⟨

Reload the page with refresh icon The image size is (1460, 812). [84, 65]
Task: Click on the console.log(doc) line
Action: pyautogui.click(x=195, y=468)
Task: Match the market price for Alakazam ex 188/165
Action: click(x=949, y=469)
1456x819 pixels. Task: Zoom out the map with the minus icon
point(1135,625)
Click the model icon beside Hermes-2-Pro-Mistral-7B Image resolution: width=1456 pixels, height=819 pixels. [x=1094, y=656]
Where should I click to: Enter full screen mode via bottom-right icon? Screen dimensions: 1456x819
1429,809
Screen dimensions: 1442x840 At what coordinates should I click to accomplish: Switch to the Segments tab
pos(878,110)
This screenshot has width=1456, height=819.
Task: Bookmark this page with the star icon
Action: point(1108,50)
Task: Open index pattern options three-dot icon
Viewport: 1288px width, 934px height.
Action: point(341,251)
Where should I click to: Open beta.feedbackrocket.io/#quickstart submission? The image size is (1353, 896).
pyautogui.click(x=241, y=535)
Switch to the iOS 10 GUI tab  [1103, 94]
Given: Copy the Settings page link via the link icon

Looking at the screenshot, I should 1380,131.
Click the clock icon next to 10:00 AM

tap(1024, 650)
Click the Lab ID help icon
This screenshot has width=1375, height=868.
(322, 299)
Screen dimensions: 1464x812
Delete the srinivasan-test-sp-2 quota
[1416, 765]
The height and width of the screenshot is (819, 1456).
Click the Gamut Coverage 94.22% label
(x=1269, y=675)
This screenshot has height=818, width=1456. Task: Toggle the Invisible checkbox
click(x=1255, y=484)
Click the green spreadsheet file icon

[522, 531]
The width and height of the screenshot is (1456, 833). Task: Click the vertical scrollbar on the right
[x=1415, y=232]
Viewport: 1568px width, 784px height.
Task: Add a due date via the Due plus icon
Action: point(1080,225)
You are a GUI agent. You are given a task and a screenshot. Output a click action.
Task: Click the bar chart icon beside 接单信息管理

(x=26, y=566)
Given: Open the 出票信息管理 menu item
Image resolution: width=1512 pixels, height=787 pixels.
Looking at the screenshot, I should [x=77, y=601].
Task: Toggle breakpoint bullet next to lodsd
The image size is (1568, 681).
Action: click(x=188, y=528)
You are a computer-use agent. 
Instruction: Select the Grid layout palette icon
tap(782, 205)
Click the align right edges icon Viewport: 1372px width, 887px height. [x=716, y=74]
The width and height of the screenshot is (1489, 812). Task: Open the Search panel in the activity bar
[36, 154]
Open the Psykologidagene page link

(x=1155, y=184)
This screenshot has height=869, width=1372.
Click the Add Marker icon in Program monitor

⟩

Every line holding the word "agent" should be copied out of the records above.

You are a GUI agent. You are given a task and a screenshot. Output a click action.
You are a computer-use agent. 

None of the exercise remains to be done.